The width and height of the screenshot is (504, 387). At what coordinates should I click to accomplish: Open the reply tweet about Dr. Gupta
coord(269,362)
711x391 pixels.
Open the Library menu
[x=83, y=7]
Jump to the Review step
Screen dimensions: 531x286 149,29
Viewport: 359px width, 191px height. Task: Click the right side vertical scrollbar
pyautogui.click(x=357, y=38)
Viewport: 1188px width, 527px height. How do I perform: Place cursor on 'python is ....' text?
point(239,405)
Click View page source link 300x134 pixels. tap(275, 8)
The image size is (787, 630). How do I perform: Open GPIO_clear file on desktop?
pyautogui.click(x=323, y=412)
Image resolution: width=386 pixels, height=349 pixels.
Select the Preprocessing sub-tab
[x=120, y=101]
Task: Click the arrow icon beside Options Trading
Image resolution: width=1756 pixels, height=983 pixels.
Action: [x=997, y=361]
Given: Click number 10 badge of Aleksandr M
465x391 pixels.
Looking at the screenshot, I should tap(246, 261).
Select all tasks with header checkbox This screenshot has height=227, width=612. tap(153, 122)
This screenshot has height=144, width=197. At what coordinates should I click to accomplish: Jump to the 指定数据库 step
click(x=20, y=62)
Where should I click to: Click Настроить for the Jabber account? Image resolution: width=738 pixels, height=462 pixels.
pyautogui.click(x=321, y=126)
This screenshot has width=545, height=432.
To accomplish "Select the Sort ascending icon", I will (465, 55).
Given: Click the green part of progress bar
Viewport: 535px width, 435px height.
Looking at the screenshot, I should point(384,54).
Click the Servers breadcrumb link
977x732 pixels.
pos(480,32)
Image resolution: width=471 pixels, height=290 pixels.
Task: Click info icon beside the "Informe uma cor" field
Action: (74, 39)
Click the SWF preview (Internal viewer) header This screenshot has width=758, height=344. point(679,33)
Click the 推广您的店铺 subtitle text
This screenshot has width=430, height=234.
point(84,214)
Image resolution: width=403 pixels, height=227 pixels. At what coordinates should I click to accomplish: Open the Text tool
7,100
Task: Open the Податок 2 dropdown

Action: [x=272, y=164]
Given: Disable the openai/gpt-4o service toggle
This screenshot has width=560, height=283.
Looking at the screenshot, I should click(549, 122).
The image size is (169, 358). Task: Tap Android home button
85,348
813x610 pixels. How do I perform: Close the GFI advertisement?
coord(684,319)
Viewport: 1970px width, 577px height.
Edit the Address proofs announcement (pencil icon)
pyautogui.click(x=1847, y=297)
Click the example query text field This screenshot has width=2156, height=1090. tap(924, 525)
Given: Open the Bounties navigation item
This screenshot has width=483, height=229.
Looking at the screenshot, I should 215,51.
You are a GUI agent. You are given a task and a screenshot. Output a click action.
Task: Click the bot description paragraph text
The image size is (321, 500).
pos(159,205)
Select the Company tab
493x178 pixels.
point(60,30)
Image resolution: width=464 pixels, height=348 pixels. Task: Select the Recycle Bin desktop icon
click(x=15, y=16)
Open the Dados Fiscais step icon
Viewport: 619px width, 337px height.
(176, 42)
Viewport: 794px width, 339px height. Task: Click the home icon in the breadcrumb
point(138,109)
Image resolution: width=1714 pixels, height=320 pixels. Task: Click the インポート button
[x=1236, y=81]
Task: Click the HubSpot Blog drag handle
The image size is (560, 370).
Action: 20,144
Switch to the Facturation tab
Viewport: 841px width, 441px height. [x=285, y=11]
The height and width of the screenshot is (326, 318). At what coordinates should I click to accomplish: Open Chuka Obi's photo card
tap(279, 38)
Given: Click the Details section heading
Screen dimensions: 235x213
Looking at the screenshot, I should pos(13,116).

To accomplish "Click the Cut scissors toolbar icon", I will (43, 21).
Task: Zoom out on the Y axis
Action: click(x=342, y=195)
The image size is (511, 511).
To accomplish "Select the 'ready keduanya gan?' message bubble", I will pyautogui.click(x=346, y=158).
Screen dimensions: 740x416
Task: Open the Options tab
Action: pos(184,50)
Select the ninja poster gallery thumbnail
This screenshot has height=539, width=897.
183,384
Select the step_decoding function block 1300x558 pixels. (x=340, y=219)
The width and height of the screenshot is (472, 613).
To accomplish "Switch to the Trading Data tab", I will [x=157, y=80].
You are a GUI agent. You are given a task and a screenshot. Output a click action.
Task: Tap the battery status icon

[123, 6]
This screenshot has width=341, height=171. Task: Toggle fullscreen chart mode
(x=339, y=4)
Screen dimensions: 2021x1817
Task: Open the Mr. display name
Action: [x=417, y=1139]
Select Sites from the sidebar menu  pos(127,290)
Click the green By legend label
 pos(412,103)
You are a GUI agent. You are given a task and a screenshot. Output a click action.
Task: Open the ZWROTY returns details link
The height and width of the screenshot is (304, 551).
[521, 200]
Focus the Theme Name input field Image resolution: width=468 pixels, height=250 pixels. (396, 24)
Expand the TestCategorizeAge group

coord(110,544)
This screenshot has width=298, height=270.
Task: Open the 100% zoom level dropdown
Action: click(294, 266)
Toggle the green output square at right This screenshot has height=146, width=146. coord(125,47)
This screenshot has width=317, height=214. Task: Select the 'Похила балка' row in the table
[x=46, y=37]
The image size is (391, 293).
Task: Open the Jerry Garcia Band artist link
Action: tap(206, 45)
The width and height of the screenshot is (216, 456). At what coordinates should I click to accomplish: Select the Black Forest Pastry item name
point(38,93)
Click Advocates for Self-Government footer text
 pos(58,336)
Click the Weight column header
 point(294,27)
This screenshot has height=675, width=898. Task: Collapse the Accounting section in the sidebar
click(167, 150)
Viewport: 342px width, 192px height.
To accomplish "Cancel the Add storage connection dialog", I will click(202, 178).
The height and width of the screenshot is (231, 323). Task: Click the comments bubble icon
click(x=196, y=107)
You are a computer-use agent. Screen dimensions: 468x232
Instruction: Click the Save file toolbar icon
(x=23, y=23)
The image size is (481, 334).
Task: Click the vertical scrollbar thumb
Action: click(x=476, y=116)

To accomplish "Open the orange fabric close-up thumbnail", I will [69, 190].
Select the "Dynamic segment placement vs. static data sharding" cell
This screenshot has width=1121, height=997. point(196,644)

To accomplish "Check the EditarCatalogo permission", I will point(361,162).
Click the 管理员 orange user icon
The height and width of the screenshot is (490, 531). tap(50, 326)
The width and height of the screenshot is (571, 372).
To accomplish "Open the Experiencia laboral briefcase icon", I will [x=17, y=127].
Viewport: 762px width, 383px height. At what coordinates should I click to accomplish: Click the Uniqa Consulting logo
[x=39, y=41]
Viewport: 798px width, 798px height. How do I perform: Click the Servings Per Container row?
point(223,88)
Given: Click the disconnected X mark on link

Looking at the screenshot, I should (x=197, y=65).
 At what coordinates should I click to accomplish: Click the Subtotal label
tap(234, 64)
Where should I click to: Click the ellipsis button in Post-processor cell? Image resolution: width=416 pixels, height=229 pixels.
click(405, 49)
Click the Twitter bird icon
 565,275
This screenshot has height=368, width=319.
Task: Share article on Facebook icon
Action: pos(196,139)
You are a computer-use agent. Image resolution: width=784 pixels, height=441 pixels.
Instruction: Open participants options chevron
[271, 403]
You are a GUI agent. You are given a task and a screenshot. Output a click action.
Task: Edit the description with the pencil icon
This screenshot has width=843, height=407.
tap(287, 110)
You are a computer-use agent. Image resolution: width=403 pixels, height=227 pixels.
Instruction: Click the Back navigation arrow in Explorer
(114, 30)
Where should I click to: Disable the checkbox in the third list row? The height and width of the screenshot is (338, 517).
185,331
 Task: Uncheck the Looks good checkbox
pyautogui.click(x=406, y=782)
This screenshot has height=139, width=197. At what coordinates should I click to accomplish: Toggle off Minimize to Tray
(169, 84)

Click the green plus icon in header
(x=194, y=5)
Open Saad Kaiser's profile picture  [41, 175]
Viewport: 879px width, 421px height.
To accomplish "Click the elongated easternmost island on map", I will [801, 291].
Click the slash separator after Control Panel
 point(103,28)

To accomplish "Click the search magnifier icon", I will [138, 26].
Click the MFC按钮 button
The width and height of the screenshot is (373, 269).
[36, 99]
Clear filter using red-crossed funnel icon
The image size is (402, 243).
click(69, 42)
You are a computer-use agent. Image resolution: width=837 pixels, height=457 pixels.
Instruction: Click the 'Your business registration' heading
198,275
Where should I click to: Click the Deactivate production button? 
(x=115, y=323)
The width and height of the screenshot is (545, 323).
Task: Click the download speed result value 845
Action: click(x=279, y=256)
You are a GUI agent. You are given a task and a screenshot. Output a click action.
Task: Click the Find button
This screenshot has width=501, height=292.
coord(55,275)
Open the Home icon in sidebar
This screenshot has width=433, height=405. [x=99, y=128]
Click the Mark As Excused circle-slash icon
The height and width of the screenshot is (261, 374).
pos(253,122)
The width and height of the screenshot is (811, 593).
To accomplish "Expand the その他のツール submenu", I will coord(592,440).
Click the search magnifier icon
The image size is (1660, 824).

# # # # #

Try it
Retype only the lines above between the line with "This screenshot has width=341, height=171." and the line with "Toggle the green", counting those two lines as well, and keep every character as it is.

Result
This screenshot has width=341, height=171. Task: Toggle fullscreen chart mode
(x=339, y=4)
Screen dimensions: 2021x1817
Task: Open the Mr. display name
Action: [x=417, y=1139]
Select Sites from the sidebar menu  pos(127,290)
Click the green By legend label
 pos(412,103)
You are a GUI agent. You are given a task and a screenshot. Output a click action.
Task: Open the ZWROTY returns details link
The height and width of the screenshot is (304, 551).
[521, 200]
Focus the Theme Name input field Image resolution: width=468 pixels, height=250 pixels. (396, 24)
Expand the TestCategorizeAge group

coord(110,544)
This screenshot has width=298, height=270.
Task: Open the 100% zoom level dropdown
Action: click(294, 266)
Toggle the green output square at right This screenshot has height=146, width=146. coord(125,47)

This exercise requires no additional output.